Molecular analysis of ammonia oxidizing prokaryotes in mangrove wetlands and factors affecting their dynamics

Abstract

Ammonia/ammonium-oxidizing prokaryotes (AOPs) play a crucial role in nitrogen transformation in the natural ecosystems including mangrove wetlands. The objectives of the present study were to investigate the spatial and temporal distribution of AOPs in the mangrove wetland sediments in subtropical Hong Kong and their ecophysiology.

When AOP communities and abundances in a natural coastal mangrove wetland and a constructed freshwater wetland were compared, the constructed freshwater wetland contained a broader range of phylotypes, higher diversity, more complex community structures, and more uneven abundances of AOPs than the mangrove wetland. Typha angustifolia affected the community structures of all AOPs and enhanced their abundances in the rhizosphere. Both Phragmites australis and Cyperus malaccensis showed some effects on the community structures of ammonia-oxidizing bacteria (AOB), but little effects on those of anaerobic ammonium oxidizing (anammox) bacteria or ammonia-oxidizing archaea (AOA). Kandelia obovata had no detectable effect on any group of the AOPs due to their smaller size.

AOPs in oxic and anoxic sediments of a protected mangrove wetland were investigated in both winter and summer. Seasonality had little effect on community structure and abundance of anammox bacteria. AOA community structures were stable between the two seasons, but AOA abundance was significantly higher in winter than summer. The community structures of AOB were different between winter and summer, but the abundance in winter was apparently higher than that in summer. Sediment type had a noticeable influence on community structure and abundance of anammox bacteria. No apparent difference in AOA community structures between the different types of sediments in winter was observed, but the oxic sediments showed obviously different AOA community structures from anoxic sediments in summer. Sediment type had little effect on AOB community structures, but AOB abundance in oxic sediments was obviously lower than anoxic ones in both seasons.

_Your instructions_
Write the next part of the abstract on ammonia-oxidizing prokaryotes in mangrove wetlands, starting after its final sentence.

_Supplied material_
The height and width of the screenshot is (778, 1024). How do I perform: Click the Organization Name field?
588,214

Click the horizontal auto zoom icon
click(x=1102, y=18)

_Expected answer_
Addition of acetate or leaf litter into sediment inhibited the growth of anammox bacteria in laboratory incubation. The inhibition of anammox bacteria by acetate was more pronounced than by leaves. Acetate and leaf litter did not affect AOA community structures, but promoted their growth. Both acetate and leaf litter affected the AOB community structures and promoted their growth in the early phase of the incubation. The promoting effects by leaf litter were more obvious than by acetate.

Allylthiourea effectively inhibited the growth of both AOA and AOB in laboratory incubation, but only slightly for anammox bacteria. Acidic condition altered AOB community structure, but affected anammox bacteria and AOA slightly. Alkaline condition strongly affected community structures of anammox bacteria and AOA, but slightly for AOB. Alkaline condition inhibited the growth of anammox bacteria, but promoted AOA and AOB slightly. Increase in salinity resulted in higher diversity of anammox bacteria, and AOA and AOB might have species specific preference for salinity. High salinity promoted anammox bacteria growth; inhibited AOA for 5-10 days, but promoted them afterward; and promoted AOB. Totally, this study revealed new and specific information on the spatial and temporal distribution of AOPs in mangrove wetland and factors affecting their ecophysiology.